The Angolan government has approved its 2022 annual indebtedness plan. The Ministry of Finance estimates the government’s 2022 gross financing needs at Kz6.8trn ($10.7bn/13% of GDP), which is 28.92% above $8.3bn in 2021. Angola’s new annual indebtedness plan shows that the government’s financing needs are higher in 2022, which would be funded by domestic and foreign debt. The increased financing needs would be driven mainly by the high level of debt service considering that global interest rates are already increasing. Higher debt service cost and borrowing is negative for the country’s fiscal coffers. However, oil prices are now above $100 per barrel (pb), which is positive for Angola’s fiscal and external position.
Higher oil revenue would in turn reduce the country’s deficit financing needs and support the country’s economic recovery process. The Economist Intelligence Unit (EIU) projects that Angola would grow by 2.5% in 2022 following six years of recession.
Zambia’s Central African Renewable Energy Corp has started a project to process tyres and plastic wastes in order to produce fuel. The company currently processes 1.5 tonnes of waste to make 600-700 litres of diesel and gasoline per day on a pilot basis. The country consumes about 140 million litres of petrol per day. Processing plastic wastes and tyres to fuel would boost Zambia’s fuel supply and reduce its oil import bill.
The country spends approximately $1.4bn annually on fuel imports. It also provides Zambia with the opportunity to export fuel to other countries, which is positive for export earnings, external reserves and exchange rate stability. In addition, it would help clean up Zambia’s environment by reducing waste and converting it into energy.

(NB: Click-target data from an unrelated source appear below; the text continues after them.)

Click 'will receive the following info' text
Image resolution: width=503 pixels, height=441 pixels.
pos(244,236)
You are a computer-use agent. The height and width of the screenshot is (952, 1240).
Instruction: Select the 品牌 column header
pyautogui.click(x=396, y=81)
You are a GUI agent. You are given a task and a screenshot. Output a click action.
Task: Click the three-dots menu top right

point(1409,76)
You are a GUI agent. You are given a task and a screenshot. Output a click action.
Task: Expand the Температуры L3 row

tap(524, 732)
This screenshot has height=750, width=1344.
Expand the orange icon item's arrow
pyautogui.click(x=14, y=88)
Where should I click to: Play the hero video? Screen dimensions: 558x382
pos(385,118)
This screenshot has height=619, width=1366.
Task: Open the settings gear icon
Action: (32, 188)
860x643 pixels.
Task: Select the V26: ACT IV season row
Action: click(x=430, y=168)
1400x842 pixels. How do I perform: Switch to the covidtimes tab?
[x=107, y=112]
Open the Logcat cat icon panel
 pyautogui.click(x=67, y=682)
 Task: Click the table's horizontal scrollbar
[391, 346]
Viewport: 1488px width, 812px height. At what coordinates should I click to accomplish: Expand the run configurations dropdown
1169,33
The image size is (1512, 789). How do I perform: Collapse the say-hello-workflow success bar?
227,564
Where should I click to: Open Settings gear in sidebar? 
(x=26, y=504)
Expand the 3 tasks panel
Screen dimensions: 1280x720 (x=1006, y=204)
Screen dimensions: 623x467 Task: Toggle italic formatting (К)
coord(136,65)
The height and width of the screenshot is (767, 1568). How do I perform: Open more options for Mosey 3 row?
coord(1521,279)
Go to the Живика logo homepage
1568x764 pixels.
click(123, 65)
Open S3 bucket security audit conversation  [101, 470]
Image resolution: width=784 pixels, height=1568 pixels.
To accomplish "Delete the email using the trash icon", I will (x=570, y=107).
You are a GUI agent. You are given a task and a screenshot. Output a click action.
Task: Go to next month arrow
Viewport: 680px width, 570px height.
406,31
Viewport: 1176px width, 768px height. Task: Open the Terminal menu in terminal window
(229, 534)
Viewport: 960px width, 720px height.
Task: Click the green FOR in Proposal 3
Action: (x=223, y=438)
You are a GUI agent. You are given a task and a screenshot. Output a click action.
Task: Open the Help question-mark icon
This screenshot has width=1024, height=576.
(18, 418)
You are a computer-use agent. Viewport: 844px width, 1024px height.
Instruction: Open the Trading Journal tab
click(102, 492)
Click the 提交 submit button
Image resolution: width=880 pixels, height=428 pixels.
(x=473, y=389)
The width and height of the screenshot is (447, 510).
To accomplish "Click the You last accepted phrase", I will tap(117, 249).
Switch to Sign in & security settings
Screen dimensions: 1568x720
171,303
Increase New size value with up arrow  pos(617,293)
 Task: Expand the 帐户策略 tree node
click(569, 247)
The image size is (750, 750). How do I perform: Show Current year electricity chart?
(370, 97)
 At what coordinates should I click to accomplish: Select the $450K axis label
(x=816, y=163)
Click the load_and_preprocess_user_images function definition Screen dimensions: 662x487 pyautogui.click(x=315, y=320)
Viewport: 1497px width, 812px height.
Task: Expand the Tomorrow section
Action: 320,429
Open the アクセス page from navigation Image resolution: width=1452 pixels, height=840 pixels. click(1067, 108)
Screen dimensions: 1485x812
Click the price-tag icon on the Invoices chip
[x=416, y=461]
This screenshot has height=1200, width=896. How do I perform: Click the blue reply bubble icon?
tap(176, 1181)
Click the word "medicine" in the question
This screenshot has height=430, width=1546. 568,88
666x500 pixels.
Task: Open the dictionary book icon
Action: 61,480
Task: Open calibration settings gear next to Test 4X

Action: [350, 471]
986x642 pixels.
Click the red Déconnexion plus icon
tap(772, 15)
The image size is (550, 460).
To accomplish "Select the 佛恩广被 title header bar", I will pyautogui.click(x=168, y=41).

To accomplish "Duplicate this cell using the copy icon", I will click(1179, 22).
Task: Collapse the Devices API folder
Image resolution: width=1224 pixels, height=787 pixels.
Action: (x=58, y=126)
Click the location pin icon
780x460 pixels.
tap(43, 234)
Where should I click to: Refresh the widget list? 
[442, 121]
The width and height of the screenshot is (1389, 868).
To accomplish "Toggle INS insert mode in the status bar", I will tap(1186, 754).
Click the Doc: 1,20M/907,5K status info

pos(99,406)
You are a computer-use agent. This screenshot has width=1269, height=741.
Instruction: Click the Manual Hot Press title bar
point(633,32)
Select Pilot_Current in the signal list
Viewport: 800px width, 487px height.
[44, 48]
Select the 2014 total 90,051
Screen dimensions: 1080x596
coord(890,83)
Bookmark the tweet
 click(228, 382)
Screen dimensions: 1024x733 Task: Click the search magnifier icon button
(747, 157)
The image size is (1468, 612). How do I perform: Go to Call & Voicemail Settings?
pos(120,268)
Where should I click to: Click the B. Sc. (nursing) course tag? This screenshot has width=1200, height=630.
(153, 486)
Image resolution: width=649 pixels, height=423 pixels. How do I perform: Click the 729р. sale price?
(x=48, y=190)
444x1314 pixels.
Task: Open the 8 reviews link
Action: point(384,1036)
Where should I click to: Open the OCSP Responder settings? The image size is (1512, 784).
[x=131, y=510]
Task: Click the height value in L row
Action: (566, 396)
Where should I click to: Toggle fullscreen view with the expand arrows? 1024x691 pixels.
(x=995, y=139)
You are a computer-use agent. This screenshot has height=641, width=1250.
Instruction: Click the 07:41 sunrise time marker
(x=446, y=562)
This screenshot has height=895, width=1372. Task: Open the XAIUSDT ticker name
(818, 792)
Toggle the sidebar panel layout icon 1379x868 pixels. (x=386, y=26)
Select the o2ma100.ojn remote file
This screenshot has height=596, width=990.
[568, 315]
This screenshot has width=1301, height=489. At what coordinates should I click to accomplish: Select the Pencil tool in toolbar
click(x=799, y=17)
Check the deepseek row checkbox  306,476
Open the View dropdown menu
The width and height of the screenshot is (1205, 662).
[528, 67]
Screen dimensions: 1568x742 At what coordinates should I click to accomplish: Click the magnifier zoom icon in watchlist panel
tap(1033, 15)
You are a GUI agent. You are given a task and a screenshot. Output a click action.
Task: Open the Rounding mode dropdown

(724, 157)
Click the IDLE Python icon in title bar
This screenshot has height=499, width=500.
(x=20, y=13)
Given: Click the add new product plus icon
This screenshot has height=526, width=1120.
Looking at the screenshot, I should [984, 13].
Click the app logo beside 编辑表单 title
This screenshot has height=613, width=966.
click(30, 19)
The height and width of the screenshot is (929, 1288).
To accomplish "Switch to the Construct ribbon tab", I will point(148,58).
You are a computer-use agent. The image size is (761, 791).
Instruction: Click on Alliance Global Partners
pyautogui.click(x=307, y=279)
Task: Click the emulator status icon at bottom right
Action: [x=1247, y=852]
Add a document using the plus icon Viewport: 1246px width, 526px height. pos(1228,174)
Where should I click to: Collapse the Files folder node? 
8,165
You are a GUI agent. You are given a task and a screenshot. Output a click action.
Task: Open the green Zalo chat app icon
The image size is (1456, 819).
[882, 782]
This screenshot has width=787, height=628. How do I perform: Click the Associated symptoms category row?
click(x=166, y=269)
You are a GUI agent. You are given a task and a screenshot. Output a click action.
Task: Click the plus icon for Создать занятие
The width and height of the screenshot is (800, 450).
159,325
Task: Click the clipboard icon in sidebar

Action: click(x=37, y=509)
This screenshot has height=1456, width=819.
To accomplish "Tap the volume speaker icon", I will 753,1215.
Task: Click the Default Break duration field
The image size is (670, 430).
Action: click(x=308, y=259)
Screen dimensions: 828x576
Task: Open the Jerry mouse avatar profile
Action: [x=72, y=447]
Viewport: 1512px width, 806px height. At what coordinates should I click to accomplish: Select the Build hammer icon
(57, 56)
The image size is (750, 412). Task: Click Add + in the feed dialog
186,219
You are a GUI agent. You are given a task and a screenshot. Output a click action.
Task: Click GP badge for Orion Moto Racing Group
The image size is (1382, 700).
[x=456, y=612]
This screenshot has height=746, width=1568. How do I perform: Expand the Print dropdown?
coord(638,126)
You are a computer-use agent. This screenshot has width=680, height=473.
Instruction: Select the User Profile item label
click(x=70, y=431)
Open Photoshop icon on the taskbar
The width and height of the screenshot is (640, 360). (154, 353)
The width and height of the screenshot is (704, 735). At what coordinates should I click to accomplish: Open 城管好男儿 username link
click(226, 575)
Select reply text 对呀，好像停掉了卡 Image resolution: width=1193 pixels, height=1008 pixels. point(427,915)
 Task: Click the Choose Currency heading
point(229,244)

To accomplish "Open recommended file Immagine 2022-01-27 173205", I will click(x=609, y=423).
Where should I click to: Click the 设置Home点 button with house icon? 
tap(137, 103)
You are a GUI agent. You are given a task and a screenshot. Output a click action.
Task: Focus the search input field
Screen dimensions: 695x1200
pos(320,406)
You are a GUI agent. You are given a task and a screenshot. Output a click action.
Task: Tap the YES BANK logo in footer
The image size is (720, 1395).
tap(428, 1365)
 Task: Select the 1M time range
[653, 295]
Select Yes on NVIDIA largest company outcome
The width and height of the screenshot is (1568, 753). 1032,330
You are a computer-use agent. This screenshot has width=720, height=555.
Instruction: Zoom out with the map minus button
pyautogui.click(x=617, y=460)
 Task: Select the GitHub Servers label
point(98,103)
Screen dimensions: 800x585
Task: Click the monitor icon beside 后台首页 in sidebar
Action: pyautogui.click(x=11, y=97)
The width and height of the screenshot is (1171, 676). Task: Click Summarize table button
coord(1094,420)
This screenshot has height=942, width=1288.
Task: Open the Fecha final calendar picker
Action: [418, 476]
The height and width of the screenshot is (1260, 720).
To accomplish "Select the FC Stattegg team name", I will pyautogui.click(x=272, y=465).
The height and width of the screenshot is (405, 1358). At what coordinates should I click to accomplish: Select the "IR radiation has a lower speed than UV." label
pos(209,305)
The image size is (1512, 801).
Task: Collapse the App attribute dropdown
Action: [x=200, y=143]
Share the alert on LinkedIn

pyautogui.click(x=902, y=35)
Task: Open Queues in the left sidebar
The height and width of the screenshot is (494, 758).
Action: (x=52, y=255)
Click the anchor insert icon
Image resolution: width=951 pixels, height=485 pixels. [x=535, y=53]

Zambia’s Consumer Price Index(CPI) rose to 14.2% year-on-year in February 2022, down from 15.1% year-on-year in January 2022. The Bank of Zambia has adjusted its forecast to average 13.2% in 2022, down from its 15.0% projection in its November 2021 Monetary Policy Committee (MPC) meeting. Food inflation slowed to 16.0% year-on-year in February 2022 from 16.9% year-on-year in January 2022, and core inflation slowed to 11.8% year-on-year in February 2022 from 12.7% year-on-year in January 2022.
According to the Rwandan Statistics Agency, Rwanda’s producer inflation rate accelerated from 7.8% year-on-year in December 2021 to 8.0% year-on-year in January 2022, up by 20 basis points (bps) month-on-month.
According to the Kigali-based statistics agency, Rwanda’s trade deficit narrowed to $211.2mn in January 2022, from $218.3mn recorded in December 2021, as imports and exports recorded a 10% year-on-year and 17.3% year-on-year decline to settle at $348.4mn and $137.3mn vs $387.1mn and $166.1mn recorded in December 2021, respectively.